Environmental noises have been evaluated according to the SPL and their frequency characteristics. The noise criterion (NC) curve, the preferred noise criterion (PNC) curve, and the balanced noise criterion (NCB) curve have been developed for measurements of the SPL and its frequency characteristics (Beranek, 1957, 1971; Beranek et al., 1971; Beranek, 1988). Evaluations of temporal fluctuations involved in both traffic and industrial noise have used the equivalent sound level (Leq). The purpose of the current study, however, is to investigate effects of fluctuation of two spatial factors extracted from the IACF on annoyance of noise stimuli, which has not been known previously (Sato et al., 2004).

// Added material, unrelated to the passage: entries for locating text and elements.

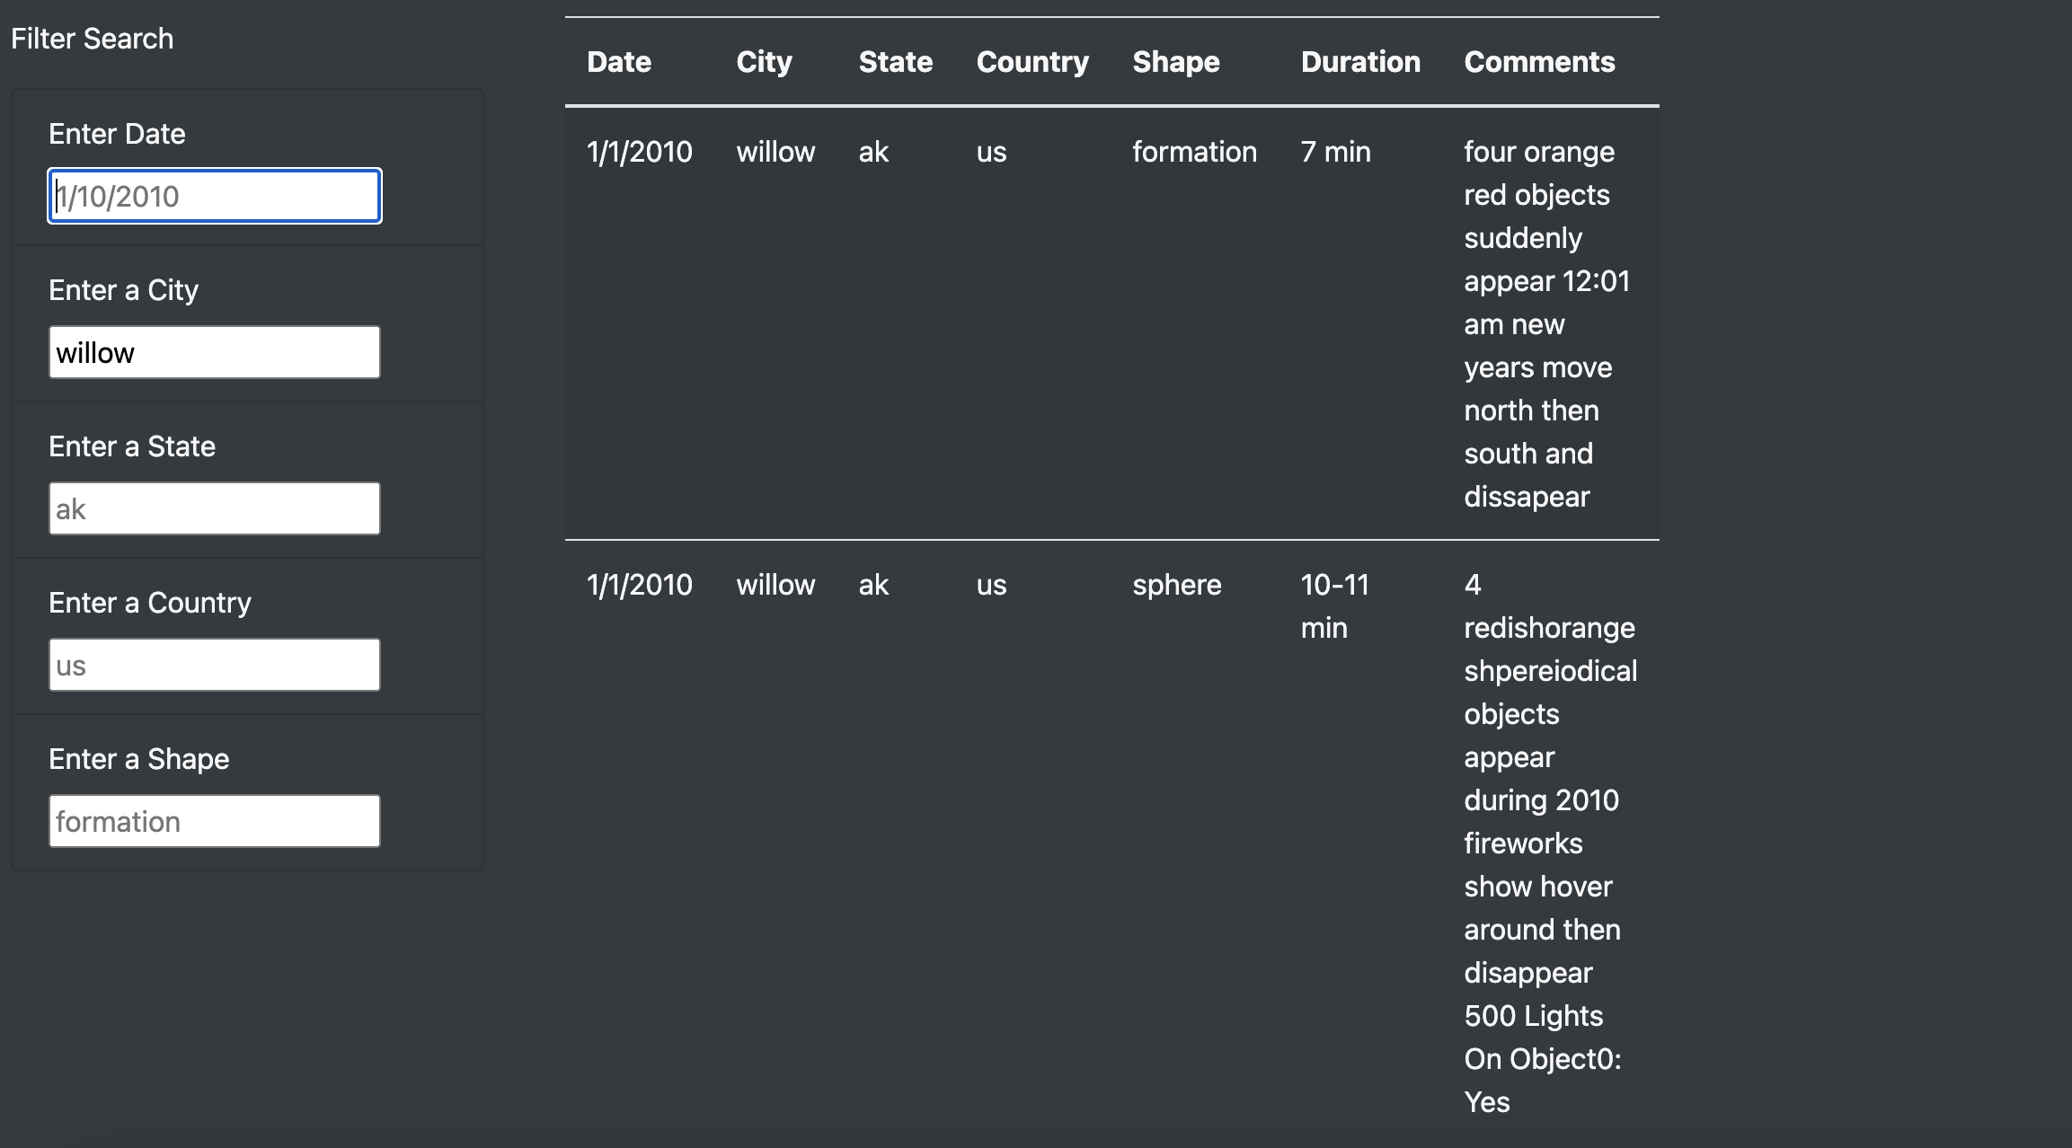
Task: Click the Enter Date input field
Action: click(214, 196)
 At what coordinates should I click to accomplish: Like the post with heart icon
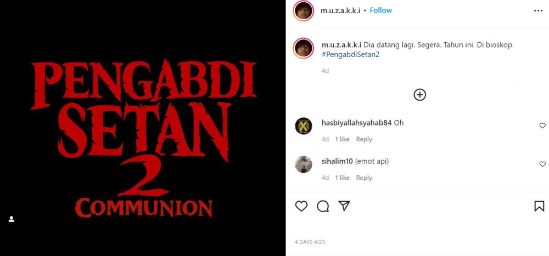click(x=301, y=206)
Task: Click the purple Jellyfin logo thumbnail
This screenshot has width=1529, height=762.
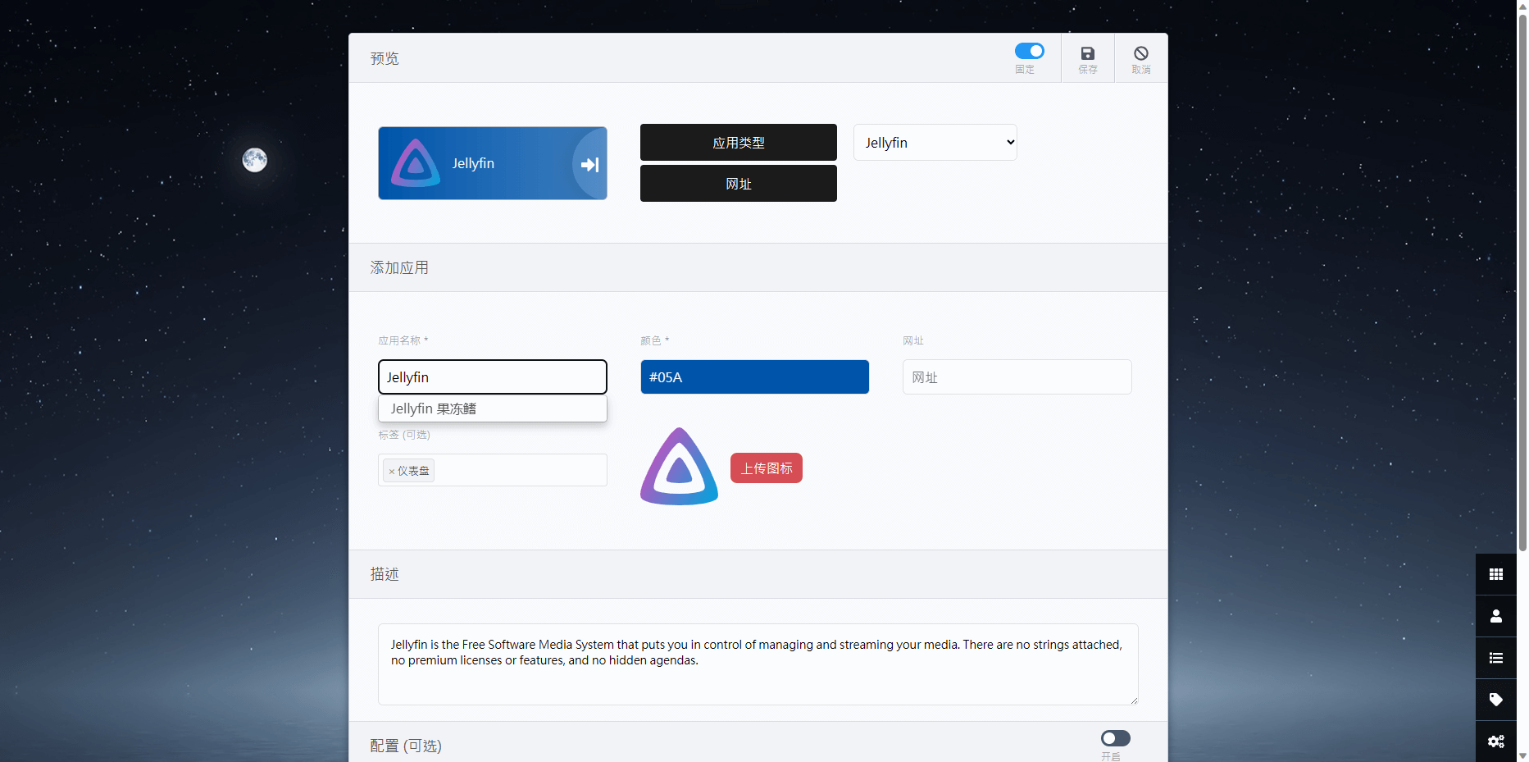Action: (678, 465)
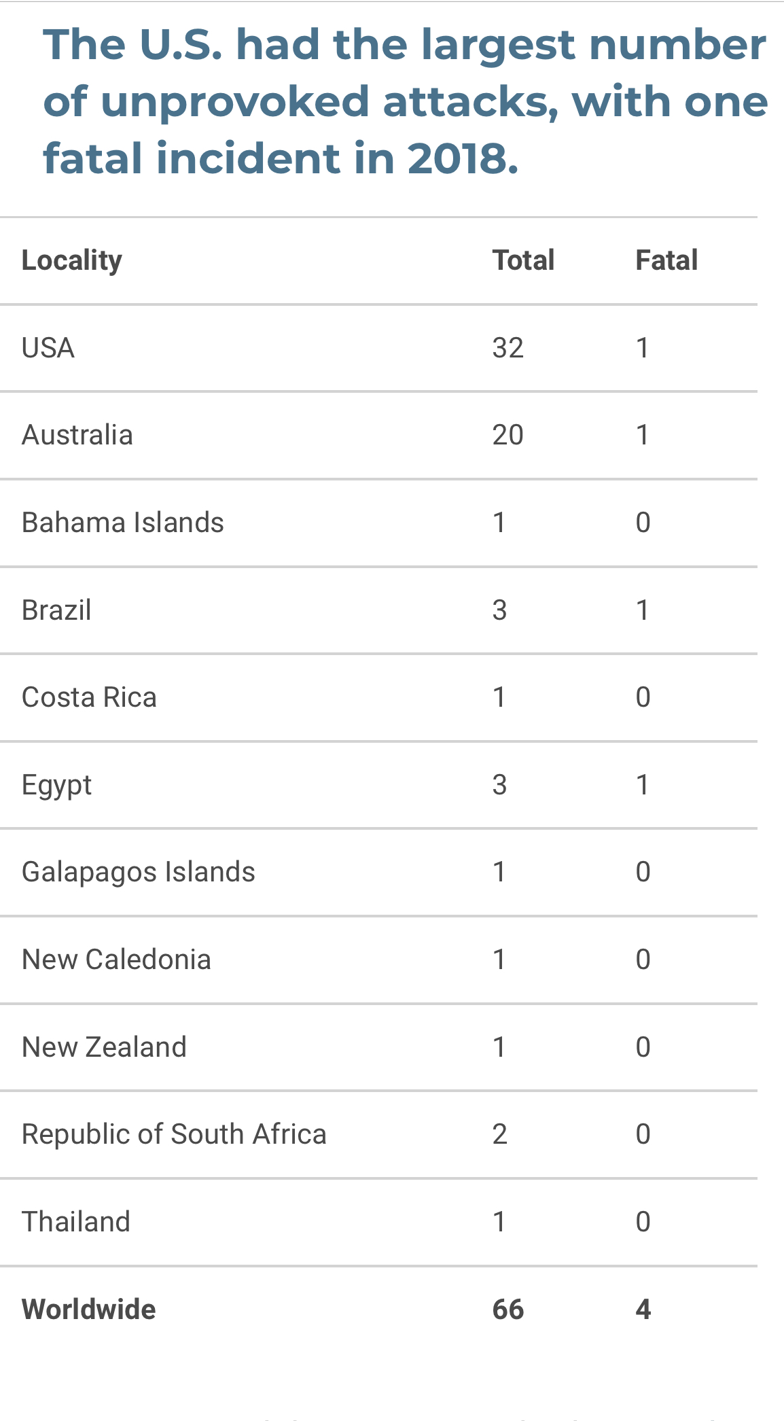Click Australia's total value of 20
Screen dimensions: 784x1421
tap(507, 435)
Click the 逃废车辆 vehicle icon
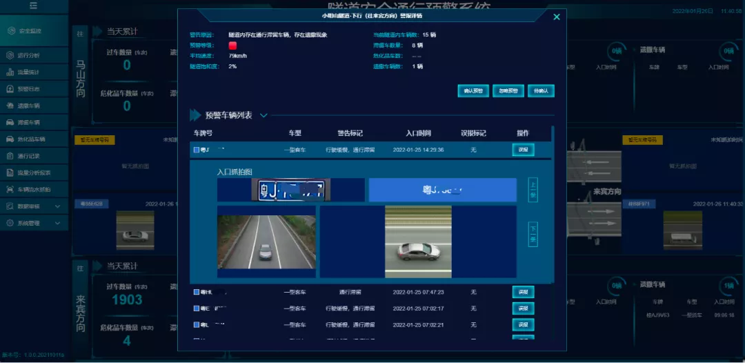This screenshot has width=745, height=363. pyautogui.click(x=10, y=106)
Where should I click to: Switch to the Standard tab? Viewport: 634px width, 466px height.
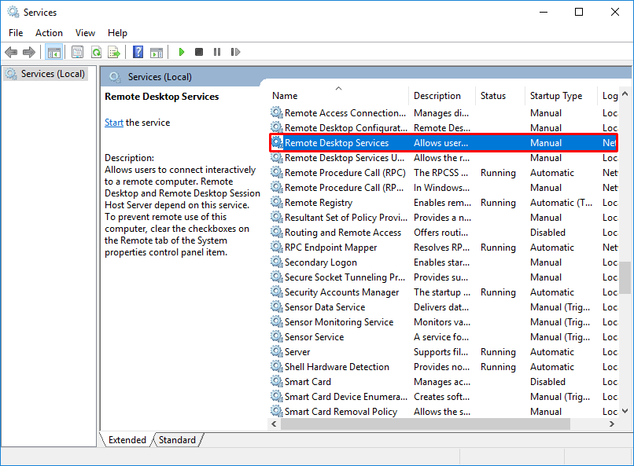177,440
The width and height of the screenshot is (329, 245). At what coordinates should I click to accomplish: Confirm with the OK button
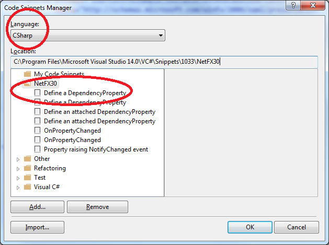(250, 227)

11.2.1 Experiment 1: Effects of SPL and IACC Fluctuations
Annoyance judgments were performed using paired comparisons while changing fluctuations in the interaural correlation magnitude IACC and sound pressure level SPL. The sound source was white noise. The rate of the IACC fluctuation was simulated by the frontal direct sound (L0) and two symmetric lateral reflections (L1 and L2) in a soundproof chamber. To produce an incoherent condition, the time delays between the direct sound and the two reflections were fixed at t1 = 20 ms andt2 = 40 ms. To change the IACC, a logarithmic envelope change was applied to the amplitude of the reflections. The period of the IACC change, PIACC, was set at 0.375, 0.75, 1.5 s, and ∞. The SPLs were set at 65, 70, and 75 dBA, and the resulting measured total SPLs were 65 ± 0.7, 70 ± 0.8, and 74.9 ± 0.8 dBA, respectively. Values of the running IACC measured with 2T = 0.1 s are shown in Fig. 11.8.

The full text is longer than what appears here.